The team, led by Ruogang Zhao, Associate Professor of Biomedical Engineering, and Chi Zhou, Associate Professor of Industrial and Systems Engineering, developed a 3D printing method based on stereolithography that uses hydrogels to rapidly produce organs. Hydrogels are materials composed primarily of water that are already used to make contact lenses and diapers, as well as other applications.
“Our method enables the rapid printing of centimeter-sized hydrogel models,” which “greatly reduce the deformation of parts and cell damage caused by prolonged exposure to the environmental stresses common with traditional 3D printing processes,” Zhou said in a press release .
How it works
This method is known as rapid hydrogel stereolithography printing (FLOAT), which can be used to create a centimeter-sized, multi-scale solid hydrogel model in minutes. The idea is that this technology can be used to create lifelike tissue samples and organs on demand, which will provide a solution to the shortage of organs available to those in need of transplants, the researchers said.
While printing “large cell-laden hydrogel models for tissue repair and organ transplantation shows promise, 3D bioprinting is limited by the slow printing speed that can affect the part quality and biological activity of the encapsulated cells”. Researchers wrote an abstract for an article about the work that was published in the journal Advanced Healthcare Materials.

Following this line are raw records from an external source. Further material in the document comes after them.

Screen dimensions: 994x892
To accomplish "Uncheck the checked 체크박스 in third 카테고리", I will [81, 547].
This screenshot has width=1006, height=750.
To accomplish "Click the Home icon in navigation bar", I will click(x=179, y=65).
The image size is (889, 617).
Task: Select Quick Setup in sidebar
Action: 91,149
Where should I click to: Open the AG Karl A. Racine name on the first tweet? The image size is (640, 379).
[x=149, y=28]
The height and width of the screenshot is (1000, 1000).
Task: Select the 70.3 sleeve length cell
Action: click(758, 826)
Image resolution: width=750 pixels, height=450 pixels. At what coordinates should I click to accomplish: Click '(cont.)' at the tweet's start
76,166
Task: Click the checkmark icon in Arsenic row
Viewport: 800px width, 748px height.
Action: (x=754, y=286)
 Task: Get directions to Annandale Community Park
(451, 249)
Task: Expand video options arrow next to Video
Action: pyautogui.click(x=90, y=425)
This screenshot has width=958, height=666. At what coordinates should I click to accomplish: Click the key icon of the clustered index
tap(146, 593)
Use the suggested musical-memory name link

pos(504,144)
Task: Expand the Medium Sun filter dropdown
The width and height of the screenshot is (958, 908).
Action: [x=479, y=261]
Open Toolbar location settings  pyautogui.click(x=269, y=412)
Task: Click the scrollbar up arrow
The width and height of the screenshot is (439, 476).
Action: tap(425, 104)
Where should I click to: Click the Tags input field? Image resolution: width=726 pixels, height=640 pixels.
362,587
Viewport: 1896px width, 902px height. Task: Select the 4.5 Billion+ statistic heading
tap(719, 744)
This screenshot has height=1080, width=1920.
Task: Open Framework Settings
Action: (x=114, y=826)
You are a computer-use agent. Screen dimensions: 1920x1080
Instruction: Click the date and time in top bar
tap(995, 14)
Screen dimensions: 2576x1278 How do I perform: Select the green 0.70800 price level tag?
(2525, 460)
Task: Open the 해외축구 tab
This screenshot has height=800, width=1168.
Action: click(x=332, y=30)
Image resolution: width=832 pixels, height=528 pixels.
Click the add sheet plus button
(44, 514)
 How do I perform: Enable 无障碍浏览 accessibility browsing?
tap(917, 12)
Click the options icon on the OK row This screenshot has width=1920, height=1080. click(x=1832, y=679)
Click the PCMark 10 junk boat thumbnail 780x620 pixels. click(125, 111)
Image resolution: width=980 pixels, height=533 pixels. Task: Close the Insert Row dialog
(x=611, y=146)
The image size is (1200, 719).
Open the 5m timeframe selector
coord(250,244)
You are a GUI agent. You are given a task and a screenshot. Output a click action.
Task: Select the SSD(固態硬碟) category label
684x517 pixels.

Researchers developed the method by precisely controlling the photopolymerization conditions of the process to create a high-speed, power-driven flow of a hydrogel prepolymer with low suction. “This helps in the continuous replenishment of the prepolymer solution beneath the curing part and the uninterrupted growth of the part,” they wrote.
By controlling the printing process in this way, FLOAT can make parts without the usual stresses and deformations that other 3D printing processes can create, especially in fast-making scenarios, Zhao said.
“The technology we have developed is 10-50 times faster than the industry standard and works with large sample sizes that were previously very difficult to achieve,” he said in a press release.
In addition, this process can be used to print living cells in which vascular or blood vessel networks are embedded. This technology is emerging and is expected to be an integral part of the production of 3D printed human tissues and organs. These networks are part of the interconnecting infrastructure that enables these fabricated organs to function like the original, according to the researchers.
University in Buffalo
The team posted a video showing how the FLOAT fast bioprinting method works. They also filed a provisional patent for the technology and formed a startup company, Float3D, to commercialize it.
Elizabeth Montalbano is a freelance writer who has been writing on technology and culture for more than 20 years. She has lived and worked as a professional journalist in Phoenix, San Francisco, and New York City. In her free time, she enjoys surfing, traveling, playing music, doing yoga and cooking. She currently lives in a village on the southwest coast of Portugal.